## Given problem
Please set out the lines of the items as a numbered list, from the line containing "You are a computer-use agent. The" through the last line of the items, both included. Leave out any blank lines.

## Material supplied
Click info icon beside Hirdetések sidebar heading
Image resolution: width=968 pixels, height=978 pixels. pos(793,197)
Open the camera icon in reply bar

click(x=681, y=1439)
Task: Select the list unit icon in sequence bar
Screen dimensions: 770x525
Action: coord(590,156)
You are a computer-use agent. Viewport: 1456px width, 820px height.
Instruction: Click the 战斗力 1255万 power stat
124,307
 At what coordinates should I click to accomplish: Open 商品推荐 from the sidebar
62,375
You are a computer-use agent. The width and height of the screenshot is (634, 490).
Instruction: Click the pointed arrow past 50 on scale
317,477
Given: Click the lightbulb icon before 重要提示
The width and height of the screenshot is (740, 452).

## The reply
1. You are a computer-use agent. The width and height of the screenshot is (634, 490).
2. Instruction: Click the pointed arrow past 50 on scale
3. 317,477
4. Given: Click the lightbulb icon before 重要提示
5. The width and height of the screenshot is (740, 452).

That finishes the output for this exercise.